*** Excerpted records ***

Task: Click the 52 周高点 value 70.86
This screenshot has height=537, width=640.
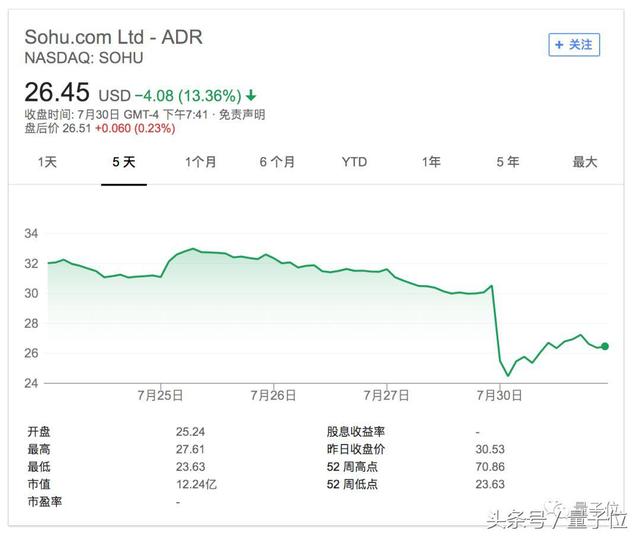Action: [x=494, y=467]
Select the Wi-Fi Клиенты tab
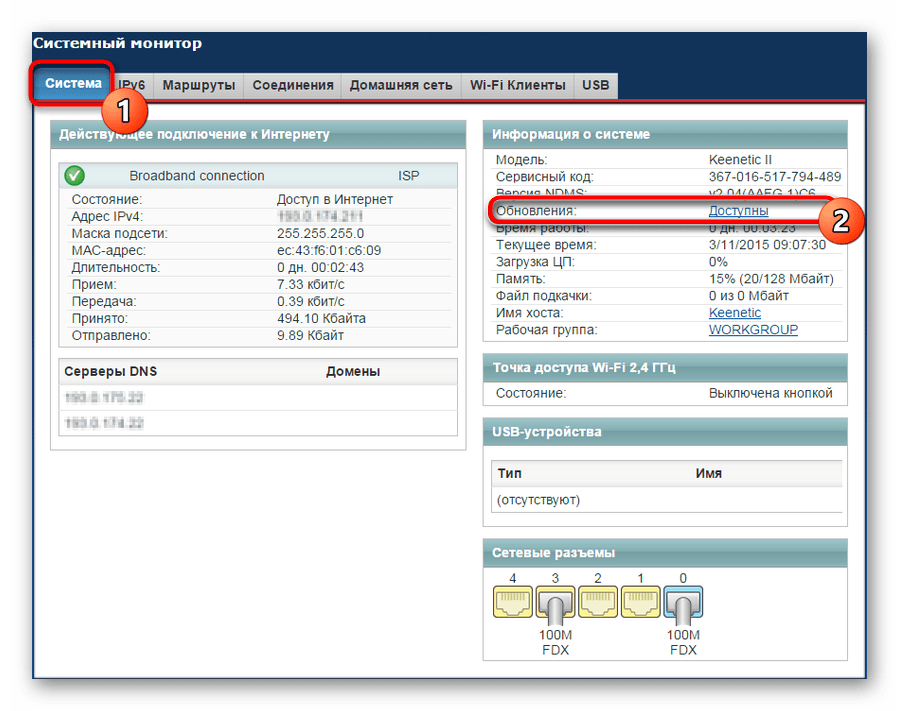 click(518, 86)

*** End of Excerpted records ***

Task to carry out: Word-for-word output of the material above is needed, with the pictures left out.

Reply:
Task: Click the 52 周高点 value 70.86
This screenshot has height=537, width=640.
Action: [x=494, y=467]
Select the Wi-Fi Клиенты tab
 click(518, 86)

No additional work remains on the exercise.